Examination of Witnesses (Questions 1-19)|
27 MARCH 2007
Q1 Chairman: Governor, good morning to
you and your colleagues, and welcome to this evidence session
on the Inflation Report.
Mr King: Good morning, Chairman.
Q2 Chairman: Can you introduce your
colleagues for the Shorthand Writer, please?
Mr King: Yes, thank you very much
Chairman. On my right is Sir John Gieve, Deputy Governor for financial
stability, and on his right is Kate Barker, one of our external
members. On my left is RACHAEL Lomax, Deputy Governor for monetary
policy, and on her left is Andrew Sentance, one of our external
Q3 Chairman: I think you have an
opening statement, Governor.
Mr King: I do, Chairman. I am
very grateful, again, for this opportunity to explain the reasons
for the Monetary Policy Committee's decisions on interest rates
since we last appeared before you in November. Following the increases
in August and November last year, Bank Rate was further raised
to 5.25% in January and was left unchanged at the meetings in
February and March. The UK economy has expanded at a remarkably
steady rate over the past five quarters; output growth in the
year to the fourth quarter of 2006 was 3%. But CPI inflation has
remained above the 2% target. It was 2.8% in February, almost
one percentage point higher than a year ago. In its February Inflation
Report, the MPC published a central projection in which output
growth was expected to continue at around its recent rate, and
inflation to fall back quite sharply later this year as lower
retail gas and electricity prices entered household bills, in
contrast with the substantial rises last year that have pushed
up on inflation. Since then we have seen turbulence in world financial
markets at the end of February and mixed signals about the economy
at home. The sharp falls in asset prices and the widening of risk
premia that were evident during late February have at least partially
unwound. The FTSE All-Share index, which fell by around 5%, has
all but regained its level prior to the onset of the turbulence.

### AIM
Reproduce the stretch of the transcript from "Examination of Witnesses" through "Shorthand Writer, please?". The listing has no connection to the transcript.

### ENTRIES SHOWN
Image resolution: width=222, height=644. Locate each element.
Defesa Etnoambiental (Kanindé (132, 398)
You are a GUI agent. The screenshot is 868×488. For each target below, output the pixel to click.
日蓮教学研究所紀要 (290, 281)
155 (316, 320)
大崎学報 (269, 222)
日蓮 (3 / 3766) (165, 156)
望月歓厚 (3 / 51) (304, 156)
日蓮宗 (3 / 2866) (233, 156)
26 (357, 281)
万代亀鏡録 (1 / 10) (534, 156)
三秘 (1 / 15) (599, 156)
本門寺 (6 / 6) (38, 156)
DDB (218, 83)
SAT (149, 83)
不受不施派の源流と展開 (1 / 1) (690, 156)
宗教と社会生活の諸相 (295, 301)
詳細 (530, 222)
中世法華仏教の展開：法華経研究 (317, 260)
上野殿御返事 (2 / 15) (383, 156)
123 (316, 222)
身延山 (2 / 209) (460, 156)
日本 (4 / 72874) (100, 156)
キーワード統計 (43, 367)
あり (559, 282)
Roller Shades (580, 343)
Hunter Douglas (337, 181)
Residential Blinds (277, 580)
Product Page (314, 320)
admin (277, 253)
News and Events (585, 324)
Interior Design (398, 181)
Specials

### TASK ANSWER
Examination of Witnesses (Questions 1-19)|
27 MARCH 2007
Q1 Chairman: Governor, good morning to
you and your colleagues, and welcome to this evidence session
on the Inflation Report.
Mr King: Good morning, Chairman.
Q2 Chairman: Can you introduce your
colleagues for the Shorthand Writer, please?